A la persona se le conoce en el transcurso de los años, se sabe su trayectoria profesional, sus cualidades y todos sus defectos, sus alardes y como no, de qué pie "cojea". Tendrá personas que lo valorarán por cómo es, y otros lo ignorarán porque nunca ha sido santo de su devoción o no lo ha considerado un objetivo a seguir o reflejarse en él.

El caso es que la persona, en algunos casos el eterno "CANDIDATO", busca una salida en la política y se embarca en vender un proyecto. Un proyecto novedoso que crea expectación en las personas, a la vez que despierta esperanza y fe para poder cambiar un poco la vida injusta que nos ha tocado vivir, y con la que sólo viven bien unos pocos, los elegidos.

Por tanto, las personas que se unen al proyecto no lo hacen por quién se erige en líder o quiere coordinar este nuevo movimiento ciudadano y al que ya conocen bien, sino que se adhieren al programa, a su ideario, a sus palabras escritas, a sus compromisos de futuro, a sus objetivos.

Qué ocurre cuando el que se autonombró de alguna manera maquiavélica coordinador negocia en su propio favor desoyendo las instrucciones de partido, y no respetando a todas esas personas cuyos votos lo elevaron a la altura de concejal para implementar unos objetivos que ya fueron previamente marcados. ¿De quién es el acta? ¿De la persona o del partido?.

De momento, el acta se la lleva debajo del brazo la persona a la que el partido expulsa por dos veces por no ceñirse a las directrices que le marca, un acta que le produce un reembolso que jamás en su vida cobró tan fácil y tan continuamente sin desvelos ni desasosiego por no poder llegar a fin de mes, a costa de todos los que pagamos impuestos y que nos la vemos y nos las deseamos para sobrevivir dignamente. La gordura de la felicidad se asoma y ya no lo deja.

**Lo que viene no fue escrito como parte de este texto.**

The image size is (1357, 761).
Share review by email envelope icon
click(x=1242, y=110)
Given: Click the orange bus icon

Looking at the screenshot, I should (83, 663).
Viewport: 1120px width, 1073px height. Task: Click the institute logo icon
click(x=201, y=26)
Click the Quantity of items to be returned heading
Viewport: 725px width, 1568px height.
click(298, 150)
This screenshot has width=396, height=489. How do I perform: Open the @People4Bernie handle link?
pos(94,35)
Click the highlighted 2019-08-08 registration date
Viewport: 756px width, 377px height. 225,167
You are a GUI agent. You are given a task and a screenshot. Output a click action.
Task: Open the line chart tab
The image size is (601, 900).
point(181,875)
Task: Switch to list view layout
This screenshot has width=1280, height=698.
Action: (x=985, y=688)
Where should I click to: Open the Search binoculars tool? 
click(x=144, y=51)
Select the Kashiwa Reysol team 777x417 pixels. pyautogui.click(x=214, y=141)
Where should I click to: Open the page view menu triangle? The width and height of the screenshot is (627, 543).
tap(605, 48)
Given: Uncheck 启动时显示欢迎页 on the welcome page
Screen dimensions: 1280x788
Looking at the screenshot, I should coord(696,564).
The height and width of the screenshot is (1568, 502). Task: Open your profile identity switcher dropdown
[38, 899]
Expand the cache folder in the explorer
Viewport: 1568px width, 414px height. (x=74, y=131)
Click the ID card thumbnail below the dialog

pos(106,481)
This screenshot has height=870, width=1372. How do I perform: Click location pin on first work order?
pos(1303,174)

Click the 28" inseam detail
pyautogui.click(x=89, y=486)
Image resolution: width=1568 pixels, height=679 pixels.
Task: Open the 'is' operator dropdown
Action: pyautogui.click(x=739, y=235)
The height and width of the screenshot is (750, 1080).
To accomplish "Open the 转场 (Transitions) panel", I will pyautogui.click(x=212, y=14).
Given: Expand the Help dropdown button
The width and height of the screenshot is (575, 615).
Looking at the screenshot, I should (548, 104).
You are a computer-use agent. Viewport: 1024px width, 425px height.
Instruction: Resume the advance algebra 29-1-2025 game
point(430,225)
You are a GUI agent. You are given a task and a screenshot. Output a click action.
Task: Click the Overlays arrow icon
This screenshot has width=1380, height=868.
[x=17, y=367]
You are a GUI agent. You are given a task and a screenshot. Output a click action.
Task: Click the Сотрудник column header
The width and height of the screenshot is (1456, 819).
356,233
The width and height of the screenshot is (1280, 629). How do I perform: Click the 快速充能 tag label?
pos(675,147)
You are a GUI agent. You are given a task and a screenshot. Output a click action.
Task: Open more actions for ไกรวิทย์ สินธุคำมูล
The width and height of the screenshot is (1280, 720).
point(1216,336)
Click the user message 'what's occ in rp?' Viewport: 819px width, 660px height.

Un acta de un NO ASCRITO dura lo que dura el periodo de gobernabilidad, hasta unas nuevas elecciones, y un NO ADSCRITO no puede presentarse como tal, ya que no es de ningún partido y el ideario es sólo el de sus propios intereses, por tanto, tiene que mover las posaderas y aposentarlas en un nuevo proyecto, otro proyecto que no deja de ser más de lo mismo si no cumple ni se lleva a rajatabla.

El proceso vuelve a repetirse: meter la cabeza, utilizar las mismas estrategias moviendo a sus huestes agraciadas para encandilar al de arriba que no es de aquí y no lo conoce y le puede vender la moto, no sólo sin gasolina, sino sin ruedas, sin sillín y sin manillar que lleve al nuevo partido a alguna parte, y lo que es peor, sin que valoren, el quién, cómo y cuándo.

Ya se mueve el partido, ya se posicionan vendiendo ideales, ya están colocados los suyos, lección aprendida de antemano para conseguir lo proyectado, estar colocados, sin dejar entrar primero a nadie más y poder valorar después quiénes están más preparados para llevarlo por el buen camino, quien tiene más tirón, experiencia y conocimientos...... pero eso qué importa, primero hay que cerrar las puertas para que no se cuele ninguno que no sea afín al clan, luego hablaremos de "política" y de los objetivos para mejorar las condiciones del pueblo.

Una vez más ¿De quién es el acta? ¿De la persona o del partido?. Contigo ni a la esquina.